ARTE ET ALIA

Del coleccionismo particular a una gran exposición

Se muestran las obras más el velo de discreción sigue envolviendo a sus dueños. Son para ellos disfrute y también inversión, que ahora se acrecienta con su exhibición y un catálogo.

Parada Justel y Silvio Fernández.
Parada Justel y Silvio Fernández.
Del coleccionismo particular a una gran exposición

Acercarnos al Centro Cultural de la Diputación para ver 'Arte privada en Ourense', coleccionismo de arte de particulares, tiene algo de morbo, por la ruptura de la invisibilidad que hasta ahora tenían estas obras en pisos distinguidos y casas de la ciudad, principalmente, o provincia. Se muestran las obras más el velo de discreción sigue envolviendo a sus dueños. Son para ellos disfrute y también inversión, que ahora se acrecienta con su exhibición y un catálogo. La publicación del libro será, sin duda, una valiosa fuente documental para estudiosos y marchantes, con obras desconocidas en el elenco. Se prolongará así su eco más allá de la clausura, aumentando el logro de la institución provincial al confiar en Ángeles Fernández, funcionaria de la casa en la biblioteca, sensible y culta. Ella y Mercedes Rozas, reputada crítica y comisaria de exposiciones, la pusieron en marcha, con el presidente José Manuel Baltar, quien lideró el ambicioso proyecto. 

El relato artístico tiene un discurso que recorre cronológicamente los siglos, desde Jacopo 'Bassano', cuya vida discurre en la República de Venecia en el XVI (+1592), al ourensano Cándido Fernández Mazas, fallecido en 1942. Ambos artistas, apenas conocidos fuera de los círculos eruditos mas enormemente relevantes en sus ámbitos temporales, son buenos ejemplos de lo que atesora esta magna exposición.
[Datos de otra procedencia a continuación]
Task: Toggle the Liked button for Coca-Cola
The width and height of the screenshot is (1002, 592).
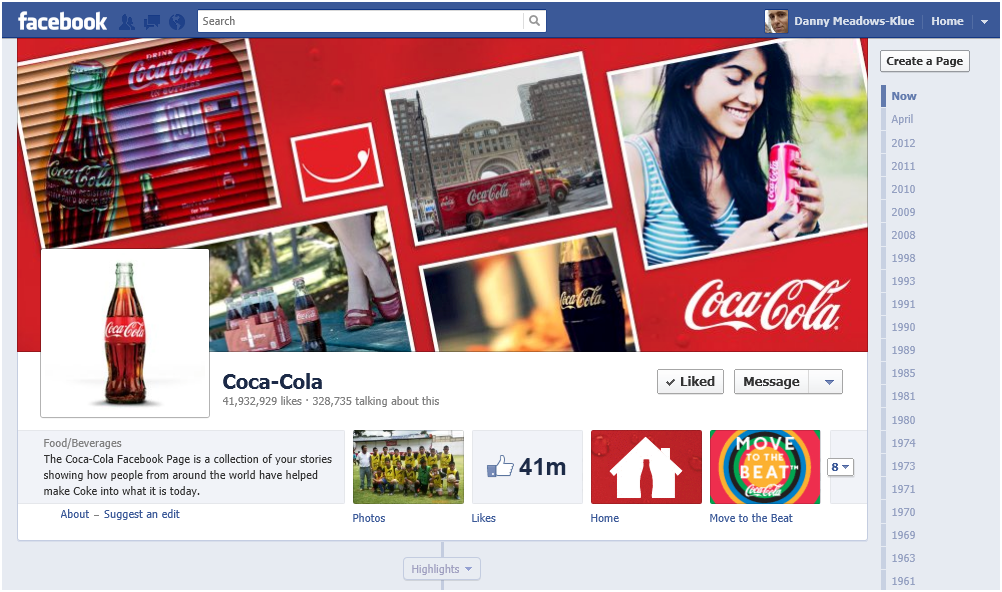Action: click(690, 382)
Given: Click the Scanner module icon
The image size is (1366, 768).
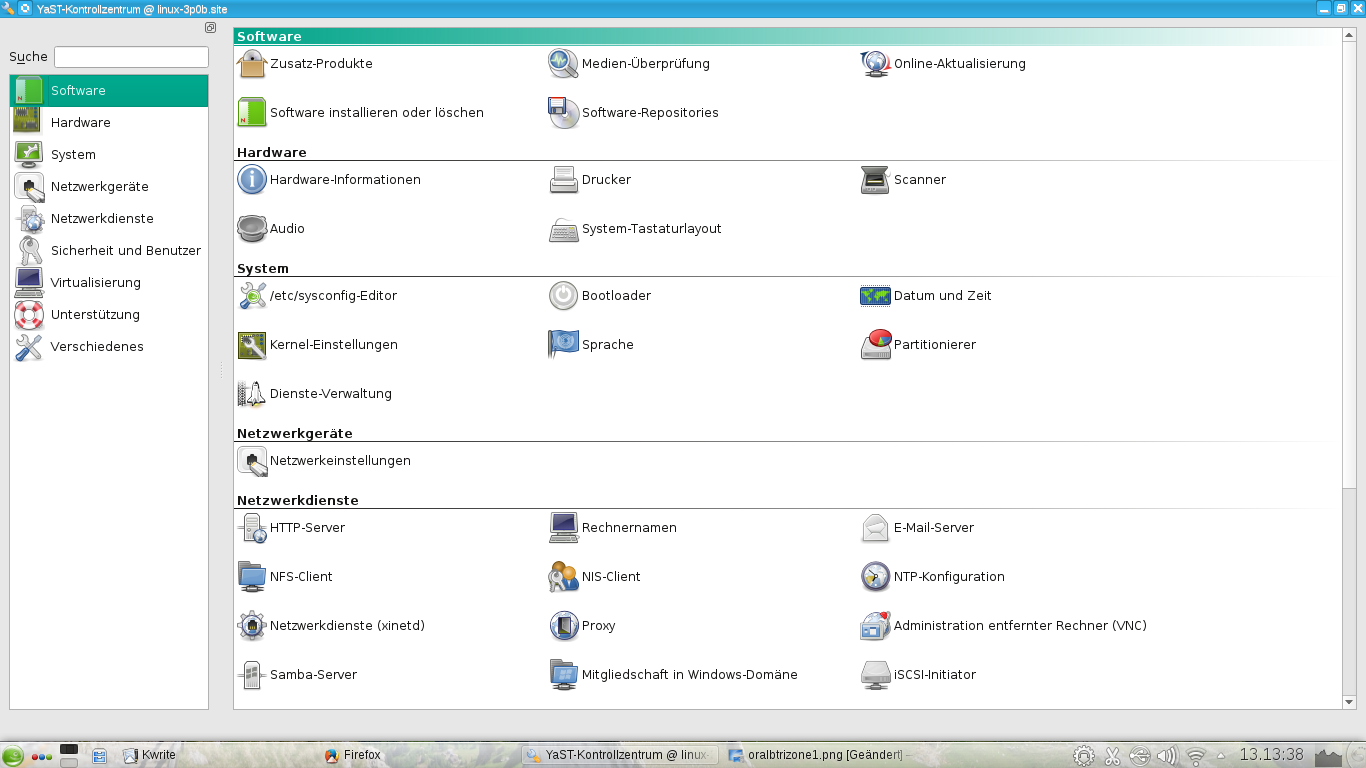Looking at the screenshot, I should pyautogui.click(x=875, y=180).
Hay obras de paisaje, escenas costumbristas y religiosas, algún cuadro de historia, destacando los retratos burgueses, como principales géneros artísticos. Desde san Basilio, doctor de la iglesia ortodoxa bizantina, en un singular cuadro de formato no cuadrado, obra de Gregorio Ferro Requeijo, a Mariano Fortuny; el baile de la procaz bailarina y el polichinela ante la ciudad nocturna, de Souto; los intensos verdes en los paisajes de Ovidio Murguía y Juan Luís, el exquisito paisaje nevado de Virxilio Blanco; Rodín y Dalí, con Valtat y Perignon, Clays y un extraño Van Dongen, Carlos de Haes, Frau y Avendaño, Plá y Pancho Cossío, Fernández Granell y también Laxeiro. La playa de Santa Cristina de José Lloréns, notable obra paisajística del pintor das Mariñas; y las varias obras escultóricas, notables retratos en formato busto. Entre todas destacan las obras de la Fundación Santamarina-Temes, ya vistas en Ourense. Guardadas desde hace lustros, son patrimonio de Angelita Varela (+1856), marquesa de la Atalaya Bermeja, heredera del indiano argentino Ramón Santamarina, y su esposo, Isidoro de Temes y Sáez (+1918), noble, legadas para ser mostradas en su casa-castillo de O Couto, convertido en museo... Un Sotomayor, los canónigos compostelanos en escayola con dedicatoria del escultor Asorey a Rey Soto, confesor privado de la marquesa, o la acuarela-tríptico de Castelao, quien se la regaló al presbítero poeta, y óleos de Pérez Villaamil, Germán Taibo, Dionisio Fierros y el Sorolla del niño en el ataúd. Debe destacarse la presencia de Carmen Corredoyra y Mercedes Santiso, pintoras relegadas en un mundo de hombres. Mas son protagonistas los ourensanos Silvio Fernández Rodríguez-Bastos, con obras datadas en Roma, y un extraordinario Parada Justel, obra en depósito en el Museo de Pontevedra. Una segunda exposición de coleccionistas centrada en lo cronológico y espacial podría aún sorprender.